[SOLVED] Issue setting up APC UPS, server won’t POST

kunid

Distinguished
Dec 9, 2009
2
0
18,510
Hi all, hoping someone can help. I purchased an APC Smart-UPS (SMT1500IC), to help my home server shutdown safely in an outage.

First time using a UPS, I followed the basic setup steps as described in the box, but I’m seeing some really strange behaviour. The server is the only device connected to the UPS.

I booted the server up and entered the Bios. I was about to select the boot device manually when the server suddenly died and then kept trying to turn on and off in a loop constantly. I had to kill the switch on the PSU to stop the loop.

After flicking the PSU back on I tried to turn it back on but no joy, so I unplugged the power cable coming from the PSU and reconnected a standard power cable from the mains socket. This time the server POSTed, although it showed a "Chassis Intrude! Please Check Your System Fatal Error" message.

I powered down and reconnected the power cable coming from the UPS. This time the server would power up (I can hear the drives spinning up), but the activity light didn’t flash nor did the POST screen appear.

I powered down and swapped to mains power, at which point it boots up as expected.

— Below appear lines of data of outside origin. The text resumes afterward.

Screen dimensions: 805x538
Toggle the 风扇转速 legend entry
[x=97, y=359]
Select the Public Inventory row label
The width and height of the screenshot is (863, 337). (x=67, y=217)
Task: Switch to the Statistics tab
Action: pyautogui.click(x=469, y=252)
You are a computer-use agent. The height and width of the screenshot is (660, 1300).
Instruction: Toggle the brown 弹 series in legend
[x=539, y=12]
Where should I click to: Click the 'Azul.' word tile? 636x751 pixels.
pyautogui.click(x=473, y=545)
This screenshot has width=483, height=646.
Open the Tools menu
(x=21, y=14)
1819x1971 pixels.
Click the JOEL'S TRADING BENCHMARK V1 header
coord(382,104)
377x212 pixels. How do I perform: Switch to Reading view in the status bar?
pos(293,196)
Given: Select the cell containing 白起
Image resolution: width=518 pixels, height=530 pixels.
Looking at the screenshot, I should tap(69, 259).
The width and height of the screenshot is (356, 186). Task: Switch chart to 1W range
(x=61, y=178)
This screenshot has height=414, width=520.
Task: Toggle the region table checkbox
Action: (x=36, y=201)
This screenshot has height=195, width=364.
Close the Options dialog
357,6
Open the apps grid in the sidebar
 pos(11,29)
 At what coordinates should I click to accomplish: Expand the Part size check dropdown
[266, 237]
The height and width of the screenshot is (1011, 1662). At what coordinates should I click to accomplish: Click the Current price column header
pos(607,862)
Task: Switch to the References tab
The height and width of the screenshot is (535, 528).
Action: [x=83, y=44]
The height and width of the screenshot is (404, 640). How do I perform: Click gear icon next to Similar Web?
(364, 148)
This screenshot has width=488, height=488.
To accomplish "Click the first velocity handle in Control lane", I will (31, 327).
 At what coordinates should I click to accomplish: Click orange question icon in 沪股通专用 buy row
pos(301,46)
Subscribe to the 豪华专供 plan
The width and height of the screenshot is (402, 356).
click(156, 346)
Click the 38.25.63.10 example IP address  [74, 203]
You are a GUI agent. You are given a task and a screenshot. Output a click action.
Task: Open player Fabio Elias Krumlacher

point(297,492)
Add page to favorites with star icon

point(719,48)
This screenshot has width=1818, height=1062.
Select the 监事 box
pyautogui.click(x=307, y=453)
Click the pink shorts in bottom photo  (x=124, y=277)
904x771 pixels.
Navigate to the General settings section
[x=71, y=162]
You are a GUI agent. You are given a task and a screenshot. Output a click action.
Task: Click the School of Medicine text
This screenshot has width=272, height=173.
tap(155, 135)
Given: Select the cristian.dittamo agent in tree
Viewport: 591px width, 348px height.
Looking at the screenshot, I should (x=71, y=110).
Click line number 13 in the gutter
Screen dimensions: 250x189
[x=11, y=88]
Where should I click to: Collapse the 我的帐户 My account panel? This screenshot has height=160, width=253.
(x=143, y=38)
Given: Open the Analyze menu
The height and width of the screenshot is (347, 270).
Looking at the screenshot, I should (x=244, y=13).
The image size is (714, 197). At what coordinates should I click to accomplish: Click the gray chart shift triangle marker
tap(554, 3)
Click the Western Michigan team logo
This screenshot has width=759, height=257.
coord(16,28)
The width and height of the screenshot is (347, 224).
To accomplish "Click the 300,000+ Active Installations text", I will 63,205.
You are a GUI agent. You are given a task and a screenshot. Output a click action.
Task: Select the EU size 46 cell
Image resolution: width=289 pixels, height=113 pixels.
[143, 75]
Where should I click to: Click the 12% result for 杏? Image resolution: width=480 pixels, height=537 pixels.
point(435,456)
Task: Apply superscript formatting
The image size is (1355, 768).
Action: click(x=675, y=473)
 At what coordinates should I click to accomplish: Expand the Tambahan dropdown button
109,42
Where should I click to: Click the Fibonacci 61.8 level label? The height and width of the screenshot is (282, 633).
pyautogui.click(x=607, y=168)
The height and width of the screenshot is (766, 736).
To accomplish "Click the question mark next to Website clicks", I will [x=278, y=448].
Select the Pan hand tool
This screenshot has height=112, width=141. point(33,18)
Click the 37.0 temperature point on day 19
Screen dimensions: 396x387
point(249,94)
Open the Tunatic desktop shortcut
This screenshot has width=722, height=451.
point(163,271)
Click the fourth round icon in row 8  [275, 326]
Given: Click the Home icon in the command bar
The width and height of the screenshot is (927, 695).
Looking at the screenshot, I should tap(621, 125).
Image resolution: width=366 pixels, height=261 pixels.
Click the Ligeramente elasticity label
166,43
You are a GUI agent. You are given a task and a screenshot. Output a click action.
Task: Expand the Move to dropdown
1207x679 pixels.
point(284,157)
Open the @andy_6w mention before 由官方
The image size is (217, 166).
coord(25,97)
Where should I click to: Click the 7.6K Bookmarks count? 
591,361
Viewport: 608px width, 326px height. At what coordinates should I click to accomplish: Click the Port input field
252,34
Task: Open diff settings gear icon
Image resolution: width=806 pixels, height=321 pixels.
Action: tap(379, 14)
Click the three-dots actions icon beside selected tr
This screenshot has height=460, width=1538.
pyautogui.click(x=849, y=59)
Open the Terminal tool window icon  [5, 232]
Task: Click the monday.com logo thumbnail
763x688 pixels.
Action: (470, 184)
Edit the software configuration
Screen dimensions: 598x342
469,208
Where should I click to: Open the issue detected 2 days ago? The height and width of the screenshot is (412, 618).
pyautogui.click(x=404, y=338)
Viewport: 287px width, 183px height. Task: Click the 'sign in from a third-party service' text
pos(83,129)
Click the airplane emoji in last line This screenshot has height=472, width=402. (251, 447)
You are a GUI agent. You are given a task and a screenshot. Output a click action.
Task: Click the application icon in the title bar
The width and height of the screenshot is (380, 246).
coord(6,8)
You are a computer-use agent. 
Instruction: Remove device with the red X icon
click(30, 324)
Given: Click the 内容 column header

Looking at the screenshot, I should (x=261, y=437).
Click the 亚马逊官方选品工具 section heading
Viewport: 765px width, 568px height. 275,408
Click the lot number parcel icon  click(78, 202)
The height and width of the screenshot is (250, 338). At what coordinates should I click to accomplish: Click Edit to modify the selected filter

I’m probably missing something obvious, but something clearly isn’t sitting right between my PSU and the UPS. Any guidance anyone could give would be appreciated !

PSU: SuperFlower Leadex Titanium 750w
UPS: APC Smart-UPS SMT1500IC (showing input 251v, output 223v)
 
Solution
Insure that the UPS is charged (it's batteries may have been low when it arrived). Then power your computer down and attach the power cable to one of the grey plug in connectors on the UPS, those run on battery power when the unit loses AC power. Attach the USB cable from the UPS to computer and install the Power Chute software then configure it on how you want it to shutdown.

RealBeast

Titan
Moderator
Insure that the UPS is charged (it's batteries may have been low when it arrived). Then power your computer down and attach the power cable to one of the grey plug in connectors on the UPS, those run on battery power when the unit loses AC power. Attach the USB cable from the UPS to computer and install the Power Chute software then configure it on how you want it to shutdown.
 
Solution

kunid

Distinguished
Dec 9, 2009
2
0
18,510
Insure that the UPS is charged (it's batteries may have been low when it arrived). Then power your computer down and attach the power cable to one of the grey plug in connectors on the UPS, those run on battery power when the unit loses AC power. Attach the USB cable from the UPS to computer and install the Power Chute software then configure it on how you want it to shutdown.

Hi RealBeast, the UPS was showing the battery as 99% charged when I first powered it on, although I have also left it for 24hrs with no device drawing power from it since these initial attempts to use it.
I tried to boot the server up again with power connected via the UPS this evening and it successfully booted.

I checked the screen on the APC at this time and it was showing input and output voltage at 249.
Everything was operating as expected for about 7hrs, when I noticed I could no longer remote into the server. I went to take a look and found that the monitor was off and keyboard/mouse didn't wake the system, server was on but no activity lights flashing. The screen on the APC now showed input 249v, output 221v.

I turned off the mains power socket leading to the APC, forcing it into battery mode. As soon as I did that the server came back to life and the monitor came on, showing that the system had rebooted.

I don’t understand why the output voltage is dropping and am wondering if this is causing the server to hang? If it is, is this expected behaviour for the UPS, config issue, product fault, etc?
 

RealBeast

Titan
Moderator
No, that is not normal behavior. Contact APC support and provide them details of everything you did and a request for an RMA -- they should provide a UPS label to return it and ship you a new one.

I've used dozens, currently have 6 and none has ever shown any such behavior -- they just work. Although I do have to change the battery packs every 3 or 4 years.